Tech-Geek: Routing Electrons

Let's look at some numbers. 3rd period (almost every student has a 3rd period class) we have about 1/3 of the students actively using devices across the network on day to. capacity on the wireless controller looks to a potential bottleneck as we are 50% capacity. -- We start mapping out a solution to reroute traffic across a VLAN that will not go through the controller after authentication. It's more complicated than our current setup but will be much more efficient. Estimated time - 8 hours. Next week's project.

Teach-Geek: Making Choices

Sat down with a student and his iPad. we went through a list of digital tools that he might want for his iPad. His father had placed heavy lockdown software on the system so that he could not add any new apps without a password. -- tablets without apps are smoothly transitioning oversized cameras.
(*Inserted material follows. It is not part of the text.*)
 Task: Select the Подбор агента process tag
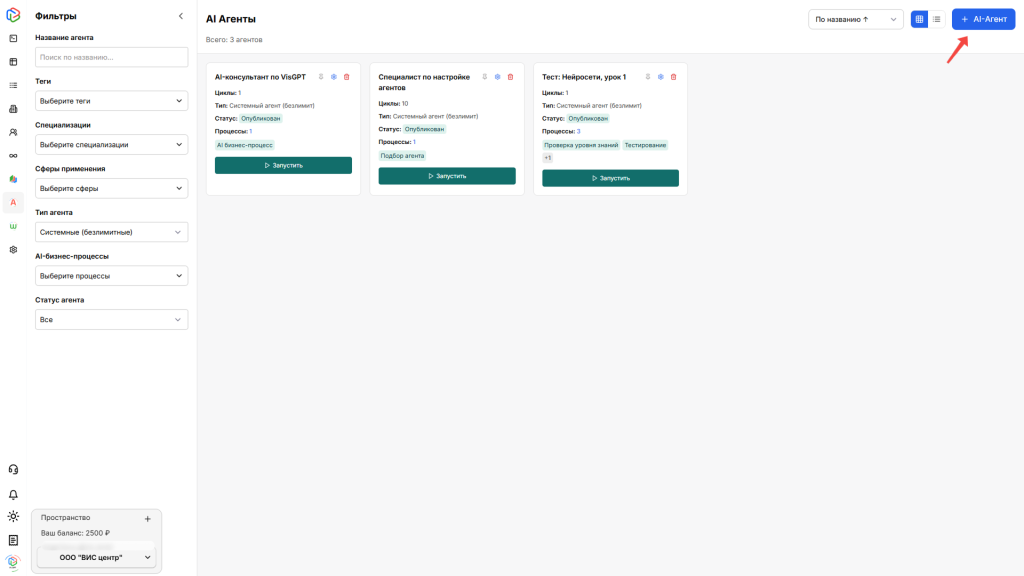(402, 156)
Tech-Geek: Need More Paper!

Printing. There is a lot of time and effort putting into getting paper with appropriate ink splattered or heat sealed in various patterns. Chrome's CloudPrint is a 90% solution and works great in a number of ways but really does require the chrome browser to be the most effective on Macs (and that chrome print app is awesome). We had a lot of hopes pinned on HP's ePrint solution, but in enterprise level practice, we kept noticing some serious delays. Our engineer went to the interwebs and found a study (yeah, I should link to it, but don't have the source) -- that indicated an 80% or so print within the first 2 minutes, 18% within a half hour, and 2% un-notified fail rate --unacceptable. Placed the printers in the same vLan as student wireless and that gives the HP ePrint app, iOS, and MACs the ability to print directly.

Teach-Geek: Simplifying the Process

Overall, the counseling department is doing some interesting things with AMDG and the cloud. They are using shared docs to keep track of changing numbers in classes during schedule change (replacing the scratch whiteboard that is typical in most schools) and sharing specialized learning profiles with teachers through secure shared docs making it hard to leave the paper laying around and easy to update and notify teachers of changes -- no more reinventing the paper wheel.
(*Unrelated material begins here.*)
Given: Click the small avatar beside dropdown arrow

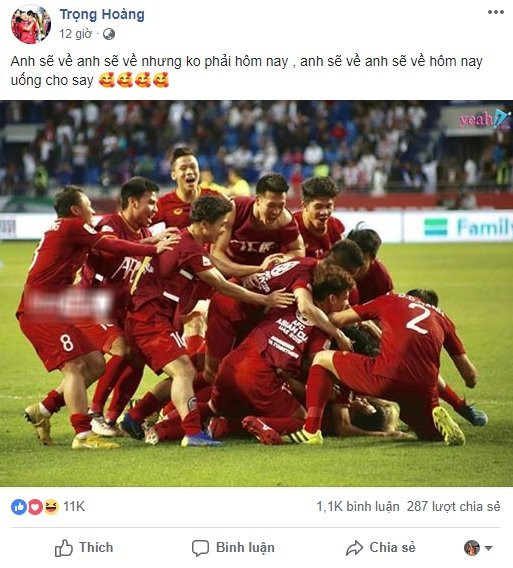Looking at the screenshot, I should pyautogui.click(x=472, y=548).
Tech-Geek: How much YouTube can a Network take if a Network could take YouTube

I could've used the stormtrooper pic.
At one point, we are seeing 80% of the bandwidth allotted to students being used for YouTube. While not surprising, we start to tweak the caps on that specific app in order to not block out students trying to get to other sites. We are also starting to see our upper limits being touched. Next week's data will give us some more information about whether we need to increase our total bandwidth anymore. But before that...Tech is taking its first day off in 25 days -- hellooo state fair!

Reflection:

In "What is Strategy?", Michael Porter notes that a competitive advantage is sustainable when one is "performing different activities from rivals' or performing similar activities in different ways." BYOT is starting to have that feel. We are not buying the bigger, better #shinypretty. We are not placing all of our hopes in one specific solution. We are not trying to increase productivity solely through efficiency. We are tweaking things in the background so that faculty and students can use their own technology to the best of their ability. We are working with teachers to identify the best skills to operate in a world of technology integration and choice. We are finding places in and out of the curriculum to give students experiences that develop these skills.